## begin Material supplied
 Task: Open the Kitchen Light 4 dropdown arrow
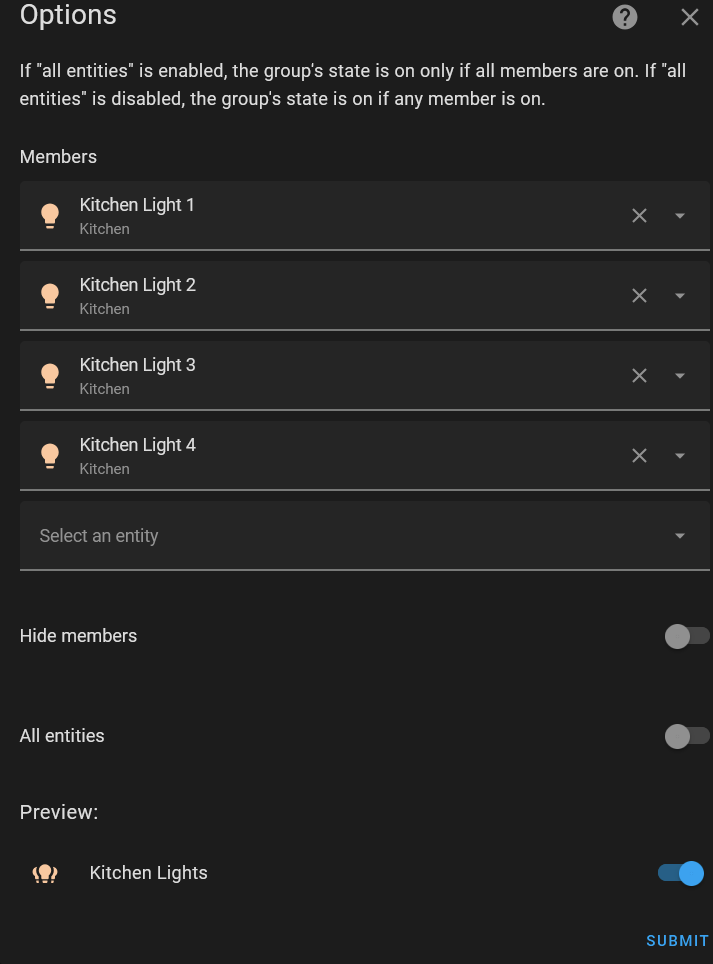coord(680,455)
## end Material supplied
## begin Material supplied
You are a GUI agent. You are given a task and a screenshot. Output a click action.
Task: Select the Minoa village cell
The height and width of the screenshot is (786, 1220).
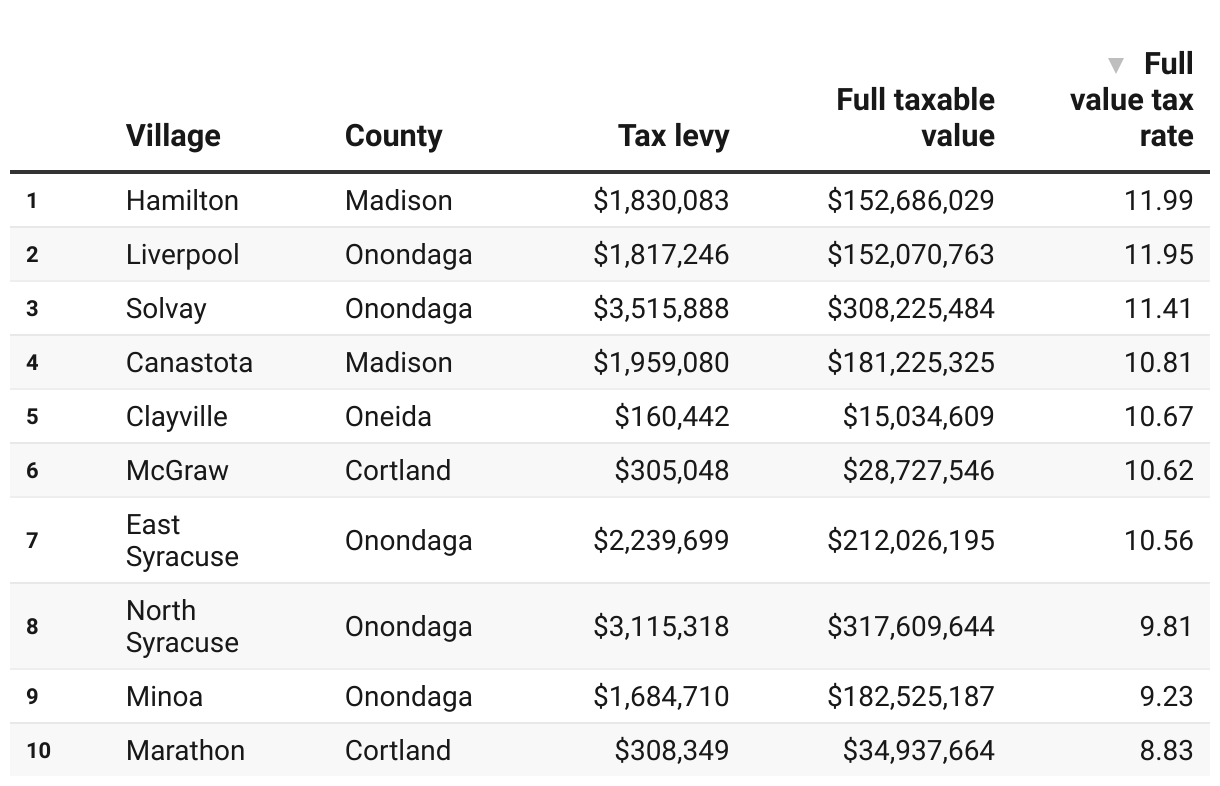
## end Material supplied
## begin Material supplied
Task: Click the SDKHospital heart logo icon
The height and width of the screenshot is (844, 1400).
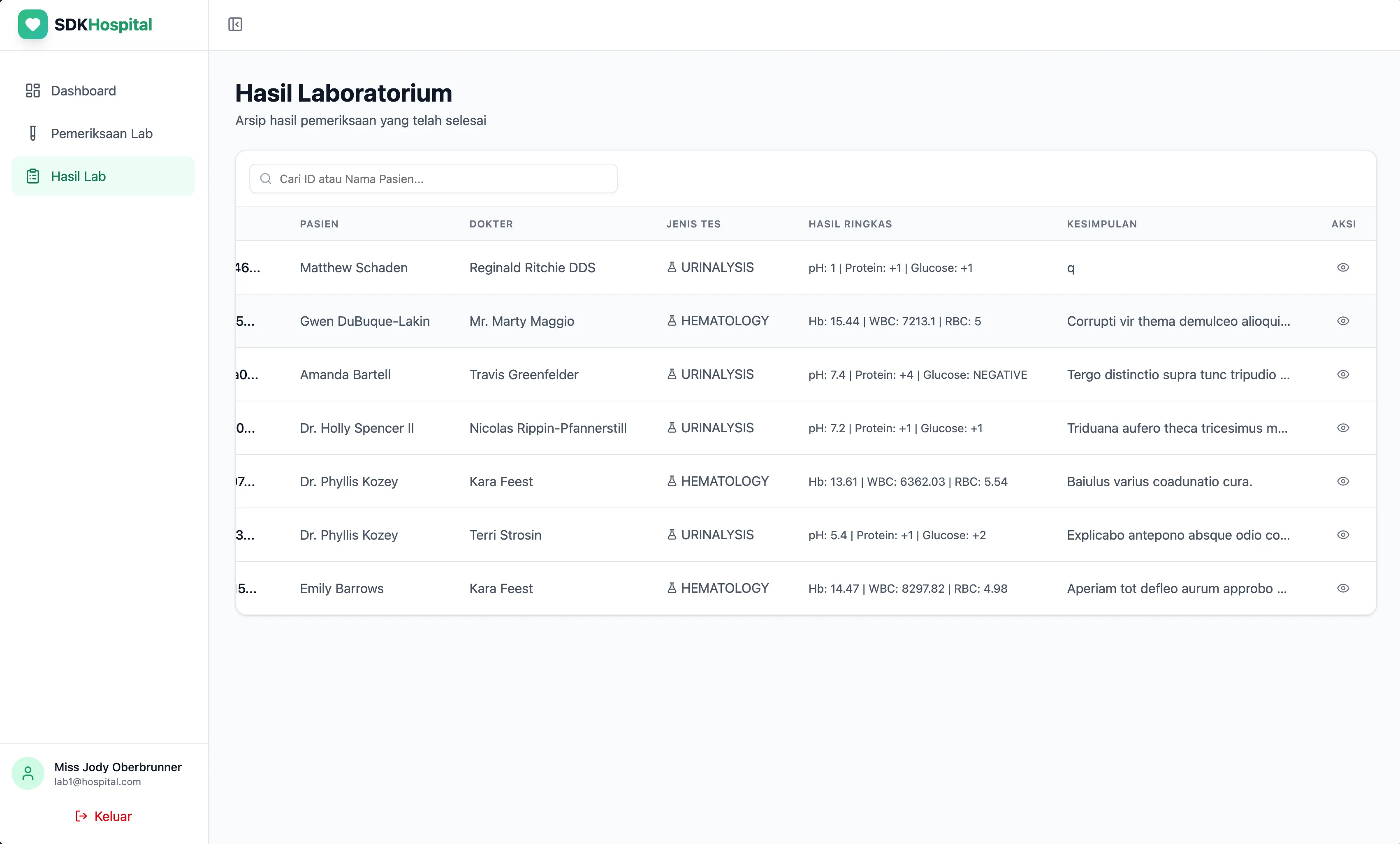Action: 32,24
## end Material supplied
# Given task
Could you format the part of the records that opens with the line containing "Task: Click the SDKHospital heart logo icon" and closes with the line containing "Action: 32,24" as a numbered list, skipping blank lines and leaving out the pictures?

# Task answer
1. Task: Click the SDKHospital heart logo icon
2. The height and width of the screenshot is (844, 1400).
3. Action: 32,24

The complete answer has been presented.